##### Data rows #####

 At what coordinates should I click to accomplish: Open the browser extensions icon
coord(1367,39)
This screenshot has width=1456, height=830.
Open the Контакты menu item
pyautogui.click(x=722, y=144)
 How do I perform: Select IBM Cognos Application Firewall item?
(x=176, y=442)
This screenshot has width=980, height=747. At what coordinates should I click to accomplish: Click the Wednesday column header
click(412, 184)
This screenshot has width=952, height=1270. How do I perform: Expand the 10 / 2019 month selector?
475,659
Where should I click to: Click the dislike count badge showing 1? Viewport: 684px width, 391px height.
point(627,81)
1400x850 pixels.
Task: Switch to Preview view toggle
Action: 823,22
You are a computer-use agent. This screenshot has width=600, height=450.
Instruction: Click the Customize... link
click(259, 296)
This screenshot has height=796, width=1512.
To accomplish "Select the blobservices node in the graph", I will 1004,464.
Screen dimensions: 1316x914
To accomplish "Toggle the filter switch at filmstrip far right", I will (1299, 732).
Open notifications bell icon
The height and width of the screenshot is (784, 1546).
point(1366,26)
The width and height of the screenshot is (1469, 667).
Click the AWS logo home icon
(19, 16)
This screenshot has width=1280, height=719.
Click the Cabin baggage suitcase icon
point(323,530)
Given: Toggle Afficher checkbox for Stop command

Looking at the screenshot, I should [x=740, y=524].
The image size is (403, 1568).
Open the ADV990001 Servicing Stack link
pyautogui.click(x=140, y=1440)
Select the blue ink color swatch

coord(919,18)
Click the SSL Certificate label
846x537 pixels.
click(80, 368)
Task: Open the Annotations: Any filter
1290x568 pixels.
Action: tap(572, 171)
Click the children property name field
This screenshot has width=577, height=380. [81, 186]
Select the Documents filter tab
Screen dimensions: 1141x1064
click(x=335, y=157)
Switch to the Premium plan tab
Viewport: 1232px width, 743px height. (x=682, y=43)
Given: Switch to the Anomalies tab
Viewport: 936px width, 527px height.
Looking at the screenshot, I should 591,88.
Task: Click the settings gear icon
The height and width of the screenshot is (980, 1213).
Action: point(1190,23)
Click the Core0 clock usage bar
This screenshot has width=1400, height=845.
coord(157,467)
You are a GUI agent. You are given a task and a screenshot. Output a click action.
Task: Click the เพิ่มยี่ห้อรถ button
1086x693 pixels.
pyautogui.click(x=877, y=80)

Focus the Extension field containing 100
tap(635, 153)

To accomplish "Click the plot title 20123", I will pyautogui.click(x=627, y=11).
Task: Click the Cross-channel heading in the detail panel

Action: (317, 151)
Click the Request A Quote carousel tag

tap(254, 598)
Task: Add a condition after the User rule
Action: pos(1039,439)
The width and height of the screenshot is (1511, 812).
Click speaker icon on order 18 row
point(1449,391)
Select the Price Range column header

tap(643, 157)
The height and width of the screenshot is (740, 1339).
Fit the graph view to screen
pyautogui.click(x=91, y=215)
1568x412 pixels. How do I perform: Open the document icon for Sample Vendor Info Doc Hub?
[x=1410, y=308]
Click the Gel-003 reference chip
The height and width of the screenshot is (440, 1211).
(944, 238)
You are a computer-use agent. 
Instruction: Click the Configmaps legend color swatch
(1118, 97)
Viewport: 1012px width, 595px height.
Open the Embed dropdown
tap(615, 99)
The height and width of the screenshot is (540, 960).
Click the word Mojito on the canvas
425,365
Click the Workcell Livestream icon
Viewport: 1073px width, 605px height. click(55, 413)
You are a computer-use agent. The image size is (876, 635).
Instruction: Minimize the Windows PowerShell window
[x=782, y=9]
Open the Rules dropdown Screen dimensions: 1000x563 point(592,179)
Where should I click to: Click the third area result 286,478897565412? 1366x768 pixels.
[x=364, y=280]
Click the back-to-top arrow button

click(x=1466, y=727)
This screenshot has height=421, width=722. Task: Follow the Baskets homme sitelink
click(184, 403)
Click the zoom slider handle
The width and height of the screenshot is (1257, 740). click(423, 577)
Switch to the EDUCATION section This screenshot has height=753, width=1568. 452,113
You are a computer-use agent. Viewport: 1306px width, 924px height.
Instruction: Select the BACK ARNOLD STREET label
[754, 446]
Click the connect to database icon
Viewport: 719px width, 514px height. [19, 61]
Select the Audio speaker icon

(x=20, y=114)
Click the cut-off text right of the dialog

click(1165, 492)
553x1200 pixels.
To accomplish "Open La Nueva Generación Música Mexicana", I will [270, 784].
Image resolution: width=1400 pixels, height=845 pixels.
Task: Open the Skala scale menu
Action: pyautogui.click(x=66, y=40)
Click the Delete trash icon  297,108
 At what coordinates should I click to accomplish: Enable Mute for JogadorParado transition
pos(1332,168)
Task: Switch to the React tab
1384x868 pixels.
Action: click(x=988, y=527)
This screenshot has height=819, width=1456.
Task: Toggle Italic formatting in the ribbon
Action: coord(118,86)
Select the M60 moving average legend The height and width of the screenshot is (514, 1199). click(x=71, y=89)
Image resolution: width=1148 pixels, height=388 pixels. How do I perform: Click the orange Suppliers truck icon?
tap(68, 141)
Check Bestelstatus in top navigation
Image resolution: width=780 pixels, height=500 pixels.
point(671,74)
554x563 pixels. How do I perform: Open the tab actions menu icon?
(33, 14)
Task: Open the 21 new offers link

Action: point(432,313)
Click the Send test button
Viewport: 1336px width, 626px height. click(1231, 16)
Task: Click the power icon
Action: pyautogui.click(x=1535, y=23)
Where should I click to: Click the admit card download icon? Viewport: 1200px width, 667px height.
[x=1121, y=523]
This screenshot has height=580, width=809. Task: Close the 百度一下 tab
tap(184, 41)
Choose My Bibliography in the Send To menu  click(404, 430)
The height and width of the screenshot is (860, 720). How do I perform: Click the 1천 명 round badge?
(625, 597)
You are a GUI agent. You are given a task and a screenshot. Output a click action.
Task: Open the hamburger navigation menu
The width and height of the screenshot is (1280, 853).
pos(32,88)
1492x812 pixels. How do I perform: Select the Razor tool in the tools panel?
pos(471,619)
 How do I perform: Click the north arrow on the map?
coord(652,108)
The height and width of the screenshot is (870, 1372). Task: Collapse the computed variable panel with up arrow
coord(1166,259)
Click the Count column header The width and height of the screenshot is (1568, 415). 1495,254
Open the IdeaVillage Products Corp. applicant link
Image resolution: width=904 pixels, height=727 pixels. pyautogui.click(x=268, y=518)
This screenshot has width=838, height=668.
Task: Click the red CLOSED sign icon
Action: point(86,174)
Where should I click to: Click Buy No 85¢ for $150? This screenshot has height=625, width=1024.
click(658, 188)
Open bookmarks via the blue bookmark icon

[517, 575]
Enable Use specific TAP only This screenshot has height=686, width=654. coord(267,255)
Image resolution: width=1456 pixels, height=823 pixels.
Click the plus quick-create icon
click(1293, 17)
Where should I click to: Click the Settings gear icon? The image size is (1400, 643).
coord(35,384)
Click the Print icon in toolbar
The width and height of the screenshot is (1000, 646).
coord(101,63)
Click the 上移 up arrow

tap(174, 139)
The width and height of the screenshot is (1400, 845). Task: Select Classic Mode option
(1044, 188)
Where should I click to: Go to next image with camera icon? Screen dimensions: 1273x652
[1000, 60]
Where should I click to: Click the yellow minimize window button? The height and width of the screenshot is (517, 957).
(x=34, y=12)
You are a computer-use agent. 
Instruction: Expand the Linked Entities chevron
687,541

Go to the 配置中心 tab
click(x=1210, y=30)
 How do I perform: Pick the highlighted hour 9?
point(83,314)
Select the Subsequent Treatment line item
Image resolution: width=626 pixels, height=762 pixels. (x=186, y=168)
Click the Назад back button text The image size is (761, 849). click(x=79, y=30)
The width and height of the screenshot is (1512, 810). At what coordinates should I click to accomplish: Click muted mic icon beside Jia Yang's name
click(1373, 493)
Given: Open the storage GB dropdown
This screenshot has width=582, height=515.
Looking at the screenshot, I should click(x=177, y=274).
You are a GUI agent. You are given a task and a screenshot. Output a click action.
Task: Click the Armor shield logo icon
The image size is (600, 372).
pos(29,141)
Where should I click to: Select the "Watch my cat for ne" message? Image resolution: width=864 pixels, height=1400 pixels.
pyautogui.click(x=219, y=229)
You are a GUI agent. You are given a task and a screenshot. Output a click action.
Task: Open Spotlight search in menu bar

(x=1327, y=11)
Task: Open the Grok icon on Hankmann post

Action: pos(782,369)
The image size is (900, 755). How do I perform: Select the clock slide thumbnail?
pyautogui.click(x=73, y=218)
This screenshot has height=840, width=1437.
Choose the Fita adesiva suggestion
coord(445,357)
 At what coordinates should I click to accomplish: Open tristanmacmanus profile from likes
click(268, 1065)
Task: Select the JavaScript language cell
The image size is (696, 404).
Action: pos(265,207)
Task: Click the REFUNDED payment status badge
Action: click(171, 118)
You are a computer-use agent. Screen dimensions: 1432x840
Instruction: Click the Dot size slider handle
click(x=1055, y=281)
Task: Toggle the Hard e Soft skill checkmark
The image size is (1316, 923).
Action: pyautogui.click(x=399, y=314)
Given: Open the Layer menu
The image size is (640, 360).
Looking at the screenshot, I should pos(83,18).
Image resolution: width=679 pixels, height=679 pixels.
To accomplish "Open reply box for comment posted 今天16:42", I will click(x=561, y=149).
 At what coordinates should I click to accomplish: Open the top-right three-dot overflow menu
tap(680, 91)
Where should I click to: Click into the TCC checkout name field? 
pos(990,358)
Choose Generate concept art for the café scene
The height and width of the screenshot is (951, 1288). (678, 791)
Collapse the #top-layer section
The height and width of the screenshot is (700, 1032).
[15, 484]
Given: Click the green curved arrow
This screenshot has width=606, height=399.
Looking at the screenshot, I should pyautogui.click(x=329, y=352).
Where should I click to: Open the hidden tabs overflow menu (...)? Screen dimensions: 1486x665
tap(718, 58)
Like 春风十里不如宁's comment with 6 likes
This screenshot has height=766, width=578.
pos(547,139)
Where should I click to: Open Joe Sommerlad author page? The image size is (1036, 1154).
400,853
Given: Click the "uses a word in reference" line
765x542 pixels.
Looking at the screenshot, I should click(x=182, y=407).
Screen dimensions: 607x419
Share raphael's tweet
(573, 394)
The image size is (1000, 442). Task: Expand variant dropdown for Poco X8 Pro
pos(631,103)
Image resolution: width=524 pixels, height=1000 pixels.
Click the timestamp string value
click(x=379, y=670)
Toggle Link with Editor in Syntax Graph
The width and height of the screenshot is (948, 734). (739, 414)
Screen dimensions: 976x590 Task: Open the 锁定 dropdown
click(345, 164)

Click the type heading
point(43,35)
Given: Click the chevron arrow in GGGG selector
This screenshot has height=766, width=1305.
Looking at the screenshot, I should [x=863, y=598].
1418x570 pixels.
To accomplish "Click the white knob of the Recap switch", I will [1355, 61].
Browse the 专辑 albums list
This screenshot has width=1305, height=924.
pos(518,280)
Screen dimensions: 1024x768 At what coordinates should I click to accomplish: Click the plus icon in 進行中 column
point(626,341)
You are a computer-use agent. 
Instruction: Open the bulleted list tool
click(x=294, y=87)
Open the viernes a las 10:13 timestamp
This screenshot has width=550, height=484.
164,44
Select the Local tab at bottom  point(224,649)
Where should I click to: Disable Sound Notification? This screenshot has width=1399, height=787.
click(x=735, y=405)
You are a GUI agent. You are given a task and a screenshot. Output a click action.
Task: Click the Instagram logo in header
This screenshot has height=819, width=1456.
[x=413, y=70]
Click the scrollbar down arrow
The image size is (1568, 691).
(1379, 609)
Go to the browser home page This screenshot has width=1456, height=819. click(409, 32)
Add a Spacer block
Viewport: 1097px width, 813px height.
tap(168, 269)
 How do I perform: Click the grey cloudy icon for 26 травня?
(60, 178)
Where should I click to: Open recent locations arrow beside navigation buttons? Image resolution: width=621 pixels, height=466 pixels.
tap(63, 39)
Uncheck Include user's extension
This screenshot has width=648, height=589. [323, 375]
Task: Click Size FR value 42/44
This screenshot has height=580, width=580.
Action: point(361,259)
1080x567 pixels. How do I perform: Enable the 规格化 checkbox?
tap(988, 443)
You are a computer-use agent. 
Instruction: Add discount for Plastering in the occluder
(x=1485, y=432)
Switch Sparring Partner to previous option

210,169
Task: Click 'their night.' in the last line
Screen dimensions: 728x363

#####

* [The task]:
Rewrite the items above, from the line containing "Click the Request A Quote carousel tag" down to and including the line containing "(x=20, y=114)", changing each "Instruction" to "Command" and leaving everything else unchanged.

* [Exercise answer]:
Click the Request A Quote carousel tag

tap(254, 598)
Task: Add a condition after the User rule
Action: pos(1039,439)
The width and height of the screenshot is (1511, 812).
Click speaker icon on order 18 row
point(1449,391)
Select the Price Range column header

tap(643, 157)
The height and width of the screenshot is (740, 1339).
Fit the graph view to screen
pyautogui.click(x=91, y=215)
1568x412 pixels. How do I perform: Open the document icon for Sample Vendor Info Doc Hub?
[x=1410, y=308]
Click the Gel-003 reference chip
The height and width of the screenshot is (440, 1211).
(944, 238)
You are a computer-use agent. 
Command: Click the Configmaps legend color swatch
(1118, 97)
Viewport: 1012px width, 595px height.
Open the Embed dropdown
tap(615, 99)
The height and width of the screenshot is (540, 960).
Click the word Mojito on the canvas
425,365
Click the Workcell Livestream icon
Viewport: 1073px width, 605px height. click(55, 413)
You are a computer-use agent. The image size is (876, 635).
Command: Minimize the Windows PowerShell window
[x=782, y=9]
Open the Rules dropdown Screen dimensions: 1000x563 point(592,179)
Where should I click to: Click the third area result 286,478897565412? 1366x768 pixels.
[x=364, y=280]
Click the back-to-top arrow button

click(x=1466, y=727)
This screenshot has height=421, width=722. Task: Follow the Baskets homme sitelink
click(184, 403)
Click the zoom slider handle
The width and height of the screenshot is (1257, 740). click(423, 577)
Switch to the EDUCATION section This screenshot has height=753, width=1568. 452,113
You are a computer-use agent. Viewport: 1306px width, 924px height.
Command: Select the BACK ARNOLD STREET label
[754, 446]
Click the connect to database icon
Viewport: 719px width, 514px height. [19, 61]
Select the Audio speaker icon

(x=20, y=114)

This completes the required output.